Selain aspek ekonomi, kunjungan ini menyoroti pentingnya pemberdayaan perempuan sebagai upaya mencegah kekerasan berbasis gender. Kemandirian finansial diyakini menjadi salah satu solusi untuk mengurangi kerentanan.
KDMP Dawuhan juga menghadirkan pendopo desa yang digagas sebagai ruang ramah anak. Fasilitas ini diharapkan mendorong anak-anak beraktivitas lebih aktif dan kreatif, sehingga tidak hanya bergantung pada gawai. Langkah ini sejalan dengan misi Kementerian PPPA dalam menciptakan lingkungan sehat bagi tumbuh kembang anak.
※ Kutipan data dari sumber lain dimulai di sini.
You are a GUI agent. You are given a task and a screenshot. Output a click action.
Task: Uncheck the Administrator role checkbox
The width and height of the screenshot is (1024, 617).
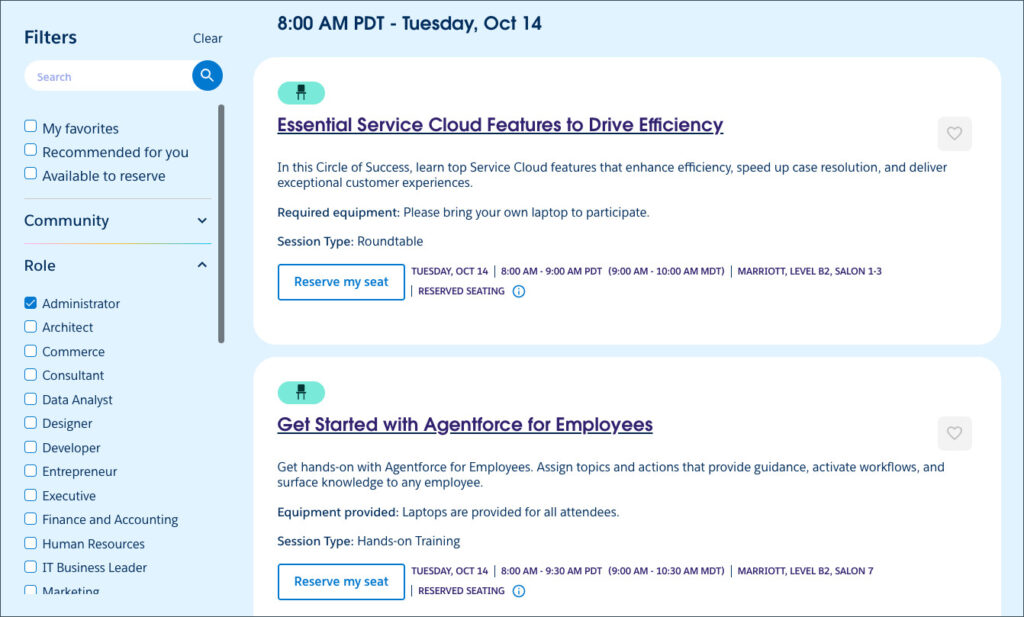click(31, 303)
Direktur UT Purwokerto yang hadir dalam acara tersebut menegaskan komitmen perguruan tinggi terhadap kolaborasi lintas sektor. Dengan sistem pendidikan terbuka dan jarak jauh, UT berupaya menjangkau seluruh lapisan masyarakat, termasuk di pedesaan.
Melalui kemitraan dengan koperasi desa, UT Purwokerto siap berkontribusi dalam peningkatan kapasitas sumber daya manusia, baik lewat pendidikan tinggi yang fleksibel maupun pelatihan berbasis kebutuhan masyarakat.
Koperasi Merah Putih diharapkan tidak hanya berperan sebagai lembaga ekonomi, tetapi juga wadah untuk membangun kemandirian, memberdayakan perempuan, serta melindungi anak.